Bishops Conference

In the Roman Catholic Church an Episcopal Conference, Conference of Bishops or National Conference of Bishops is a body of bishops generally defined by geographic borders. All the bishops in a given country belong to the same conference, which might also include neighboring countries.

The New Zealand Catholic Bishops Conference (NZCBC) is the national body for the Catholic bishops of Aotearoa New Zealand. The Conference has a Secretariat located in Wellington, and a number of agencies and offices to assist the bishops in carrying out national level functions.


A parish is a community of Catholics established within a diocese, whose pastoral care has been entrusted by the diocesan bishop to a parish priest. A parish usually has its own church.

In some circumstances the pastoral care of the parish may be carried out by a lay person, together with one or more priests who have canonical responsibility for the parish and who provide sacramental ministry.

A parish may only be established or suppressed (closed) by the diocesan bishop.

Pastoral Area

Two or more parishes (usually neighbours) working together in the provision of pastoral care for their parishioners are called a Pastoral Area. Priests and lay pastoral staff may have responsibilities across some or all of the parishes in the group. They generally work together as a team in the Pastoral Area, although their major responsibility may be for one particular parish in the group.


A diocese is a “portion of the people of God” which is entrusted to the pastoral care of a bishop. He carries out this pastoral care with the cooperation of the priests of the diocese. The smallest units of a diocese are parishes.

The bishop, priests and people of the diocese constitute a “particular church”, in which “the one, holy, catholic and apostolic Church of Christ truly exists and functions”. As a rule, a diocese has a defined territory.


Neighbouring dioceses are grouped together as an “ecclesiastical province”, which is presided over by a bishop who is called the Metropolitan. The Metropolitan is an archbishop and his diocese is an archdiocese. The other dioceses in the province are called suffragan dioceses.

The Metropolitan receives a narrow band called the pallium from the Holy Father. It is made of white lamb’s wool and has six black crosses on it. The pallium is a symbol of the Metropolitan’s role and his connection with the Pope.

The six dioceses of New Zealand form an ecclesiastical province. The metropolitan diocese is the Archdiocese of Wellington, and the Metropolitan is Archbishop John Dew.
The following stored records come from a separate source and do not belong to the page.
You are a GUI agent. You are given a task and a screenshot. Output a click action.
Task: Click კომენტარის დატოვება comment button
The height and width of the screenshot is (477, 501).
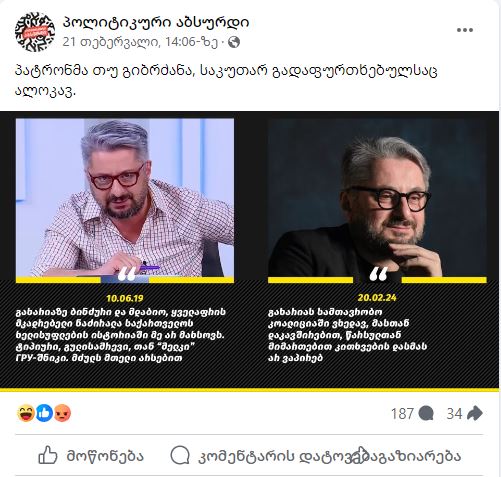pyautogui.click(x=263, y=456)
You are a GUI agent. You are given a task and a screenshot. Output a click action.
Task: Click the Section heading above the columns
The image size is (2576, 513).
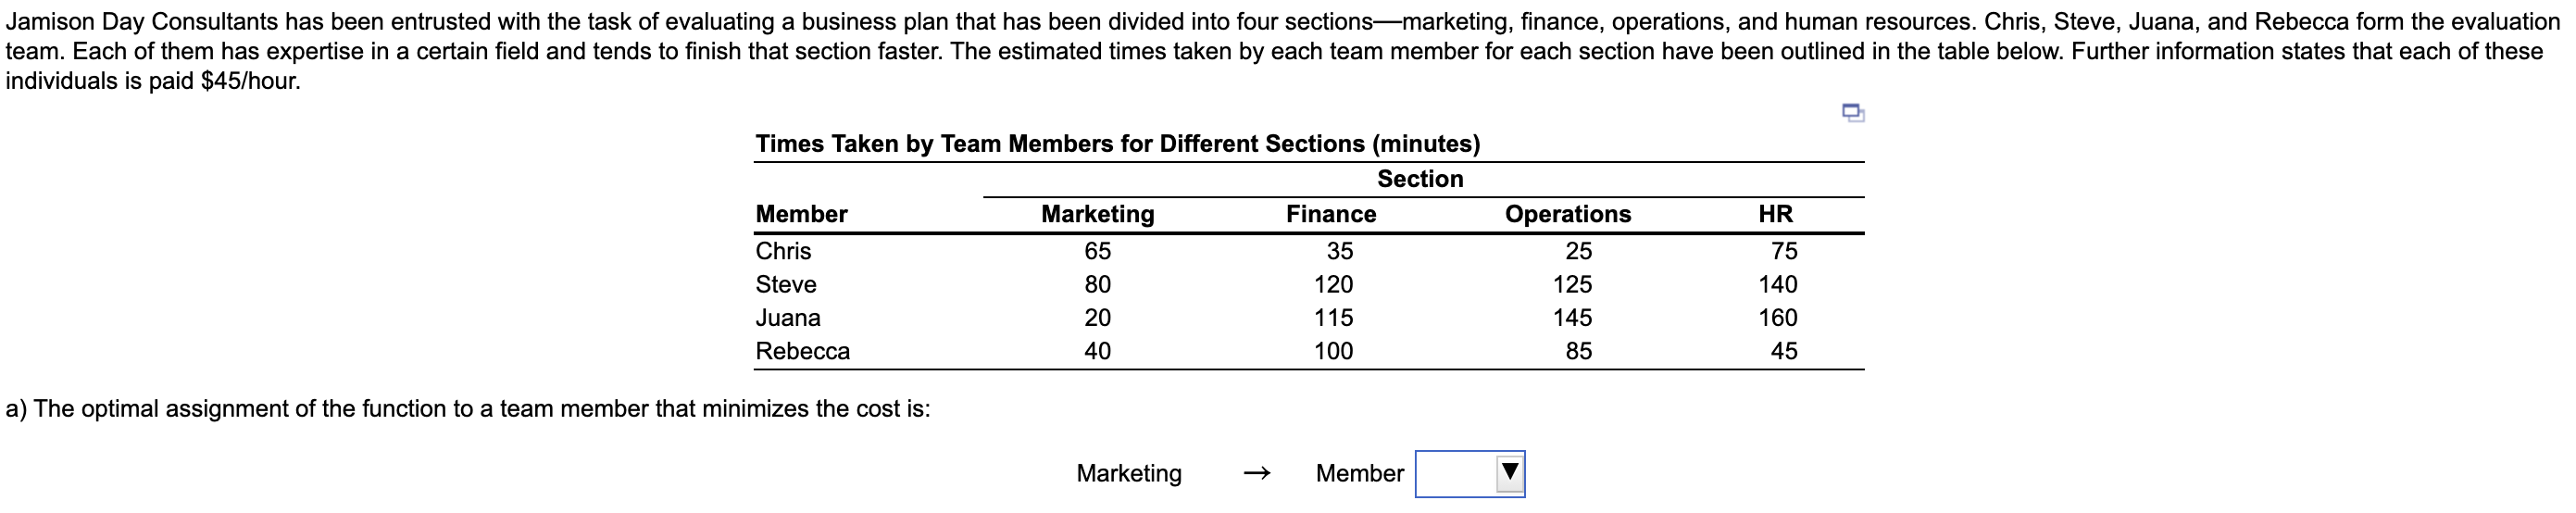pos(1420,179)
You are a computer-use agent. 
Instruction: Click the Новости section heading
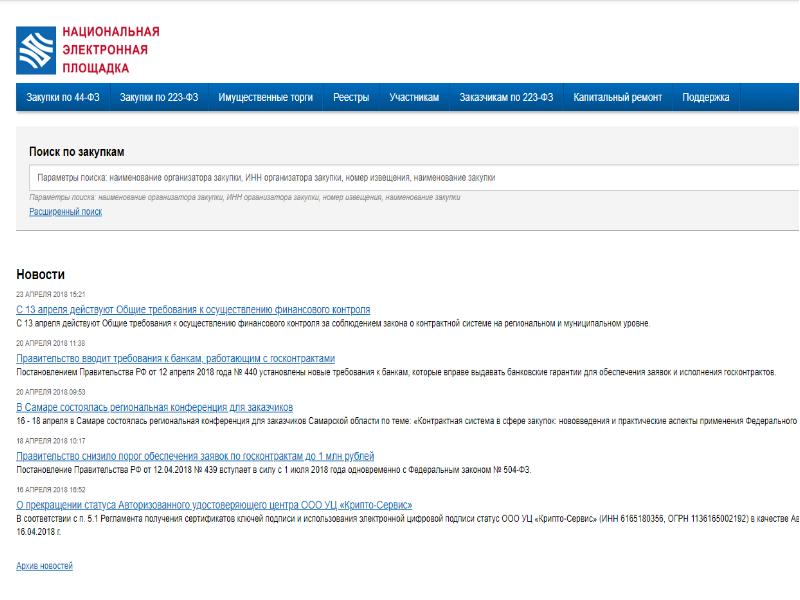click(x=40, y=274)
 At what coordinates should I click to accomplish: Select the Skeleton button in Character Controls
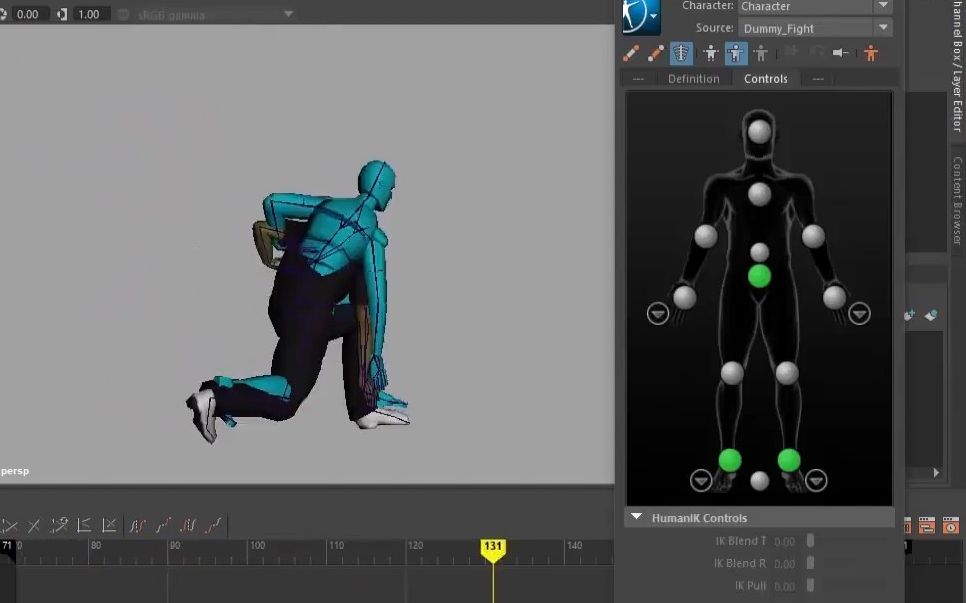pyautogui.click(x=680, y=53)
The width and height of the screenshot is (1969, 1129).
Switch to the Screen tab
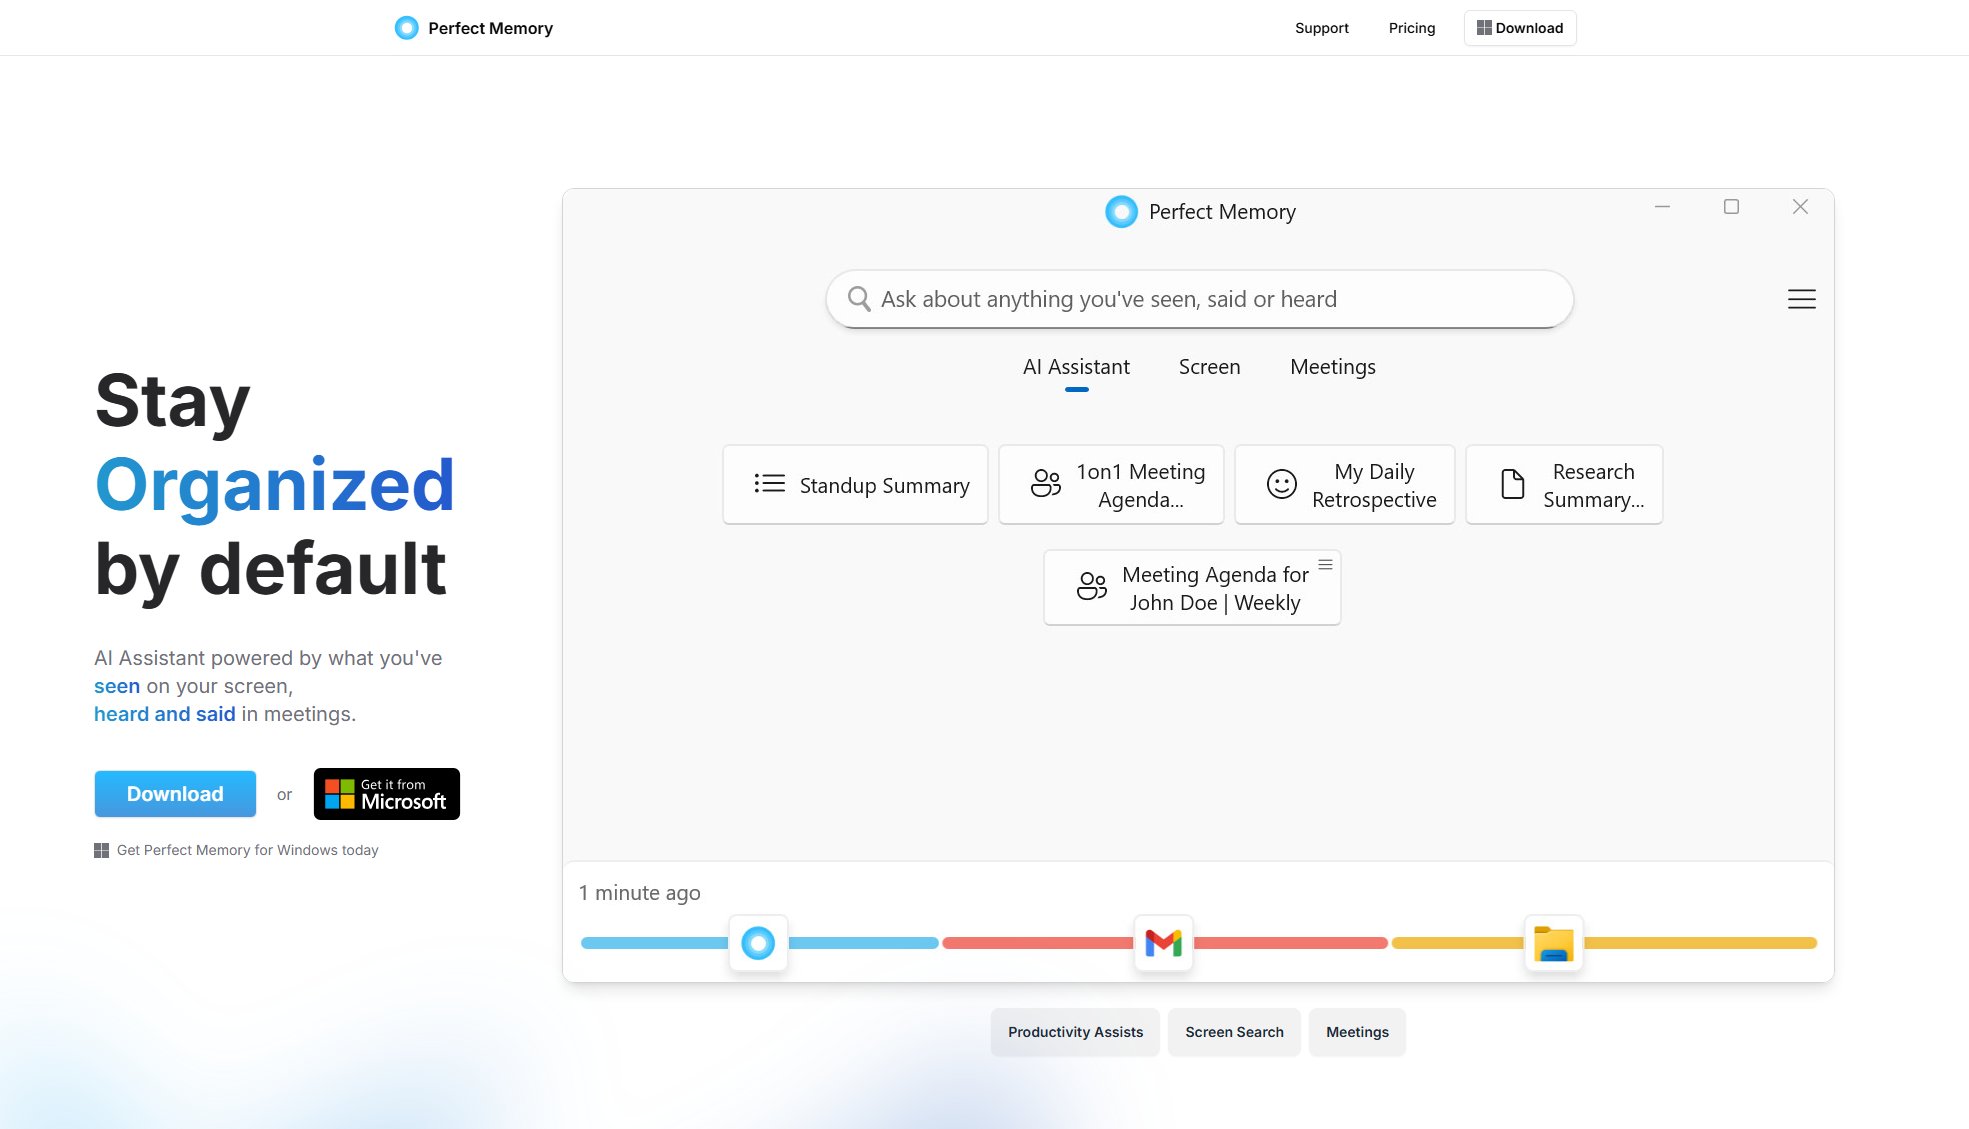[x=1209, y=367]
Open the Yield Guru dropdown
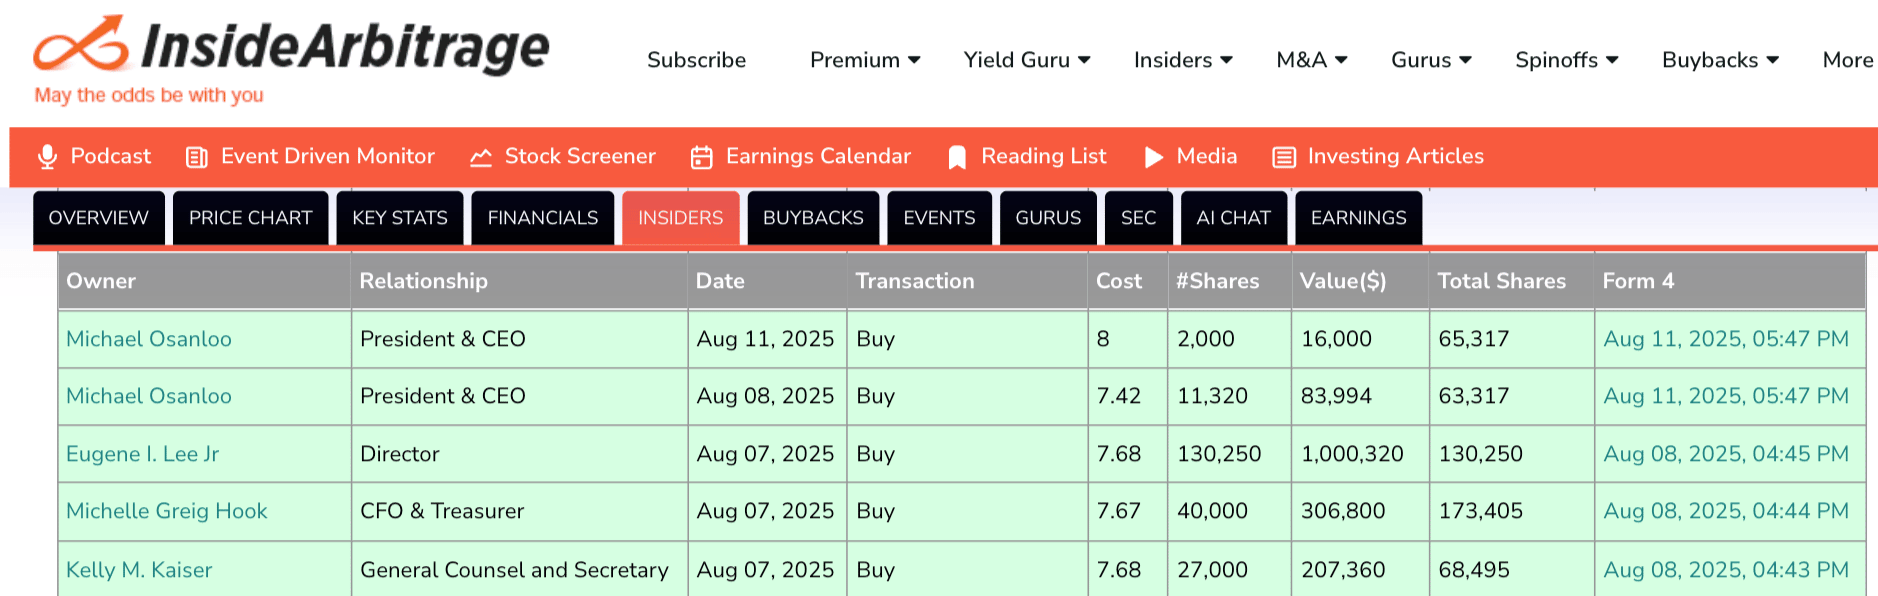The height and width of the screenshot is (596, 1878). point(1026,60)
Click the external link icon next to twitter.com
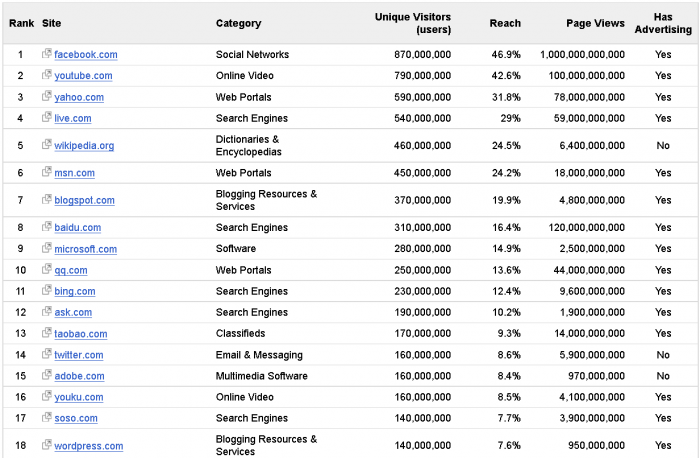Image resolution: width=700 pixels, height=458 pixels. pos(47,354)
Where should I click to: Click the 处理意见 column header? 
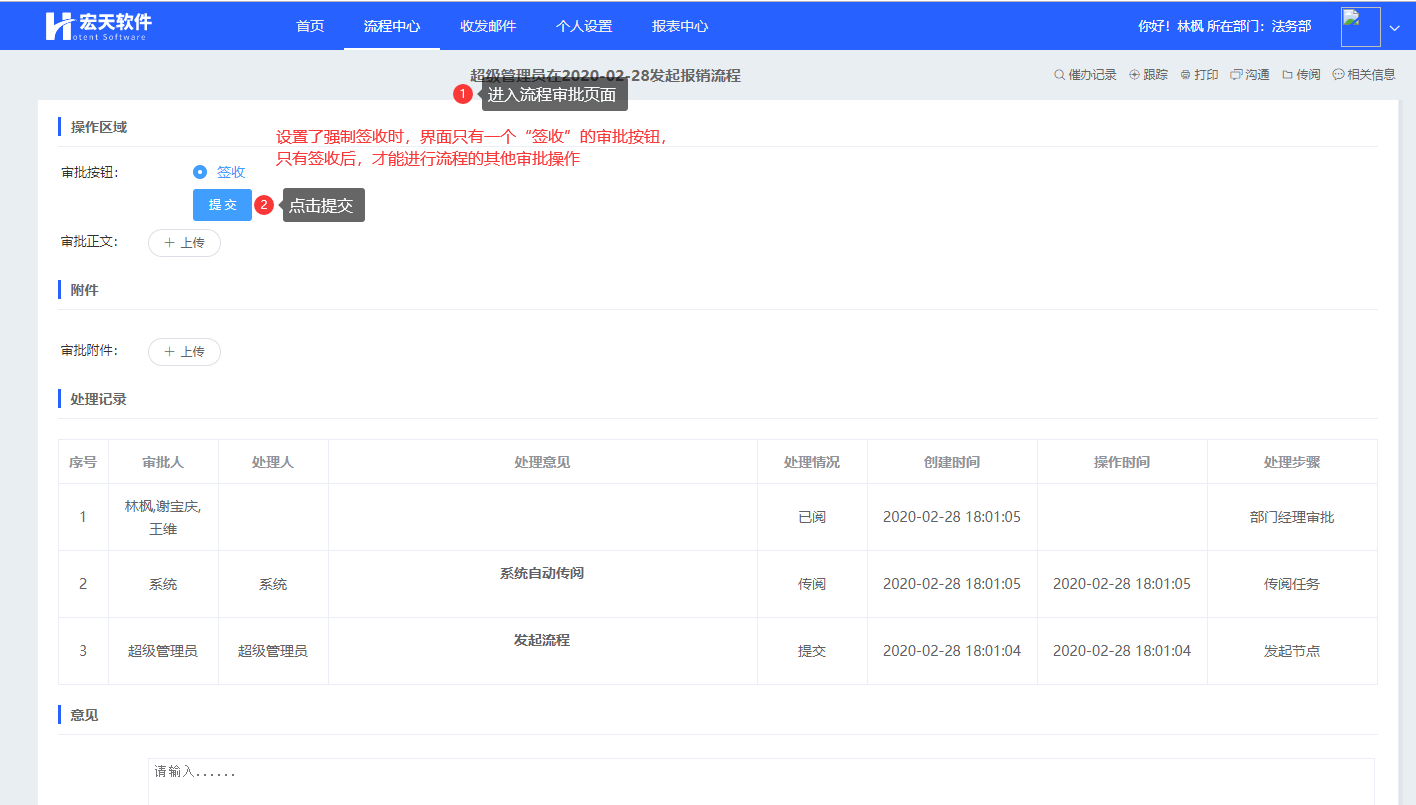pyautogui.click(x=542, y=462)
Eparchy is the word used for a diocese in the Eastern Catholic Churches which are in full communion with the Bishop of Rome (the Pope). Eparchies which cover New Zealand:

  • Eparchy of SS Peter and Paul (Melbourne) for Ukrainian Catholics of Australia and New Zealand
  • Eparchy of St Michael, Archangel (Sydney) which is the Melkite Catholic Eparchy of Australia and New Zealand
  • Eparchy of St Thomas the Apostle (Sydney) which is the Chaldean Eparchy of Oceania
  • Eparchy of St Maroun the Maronite Eparchy of Australia (Sydney).

Personal Prelature

A personal prelature is made up of clergy and lay people who carry out specific pastoral activities under the jurisdiction of a bishop. The bishop’s jurisdiction is not territorial but is over the people of the prelature wherever they may be. Only one personal prelature has been created, the Personal Prelature of the Holy Cross and Opus Dei, which was created by Pope John Paul II in 1982.

Military Ordinariate

A military ordinariate is a structure in the Catholic Church responsible for the pastoral care of Catholics serving in the armed forces of a country and their families. A military ordinariate is headed by a bishop who is appointed as Military Ordinary for the country by the Holy Father. The Military Ordinary for New Zealand is Archbishop John Dew.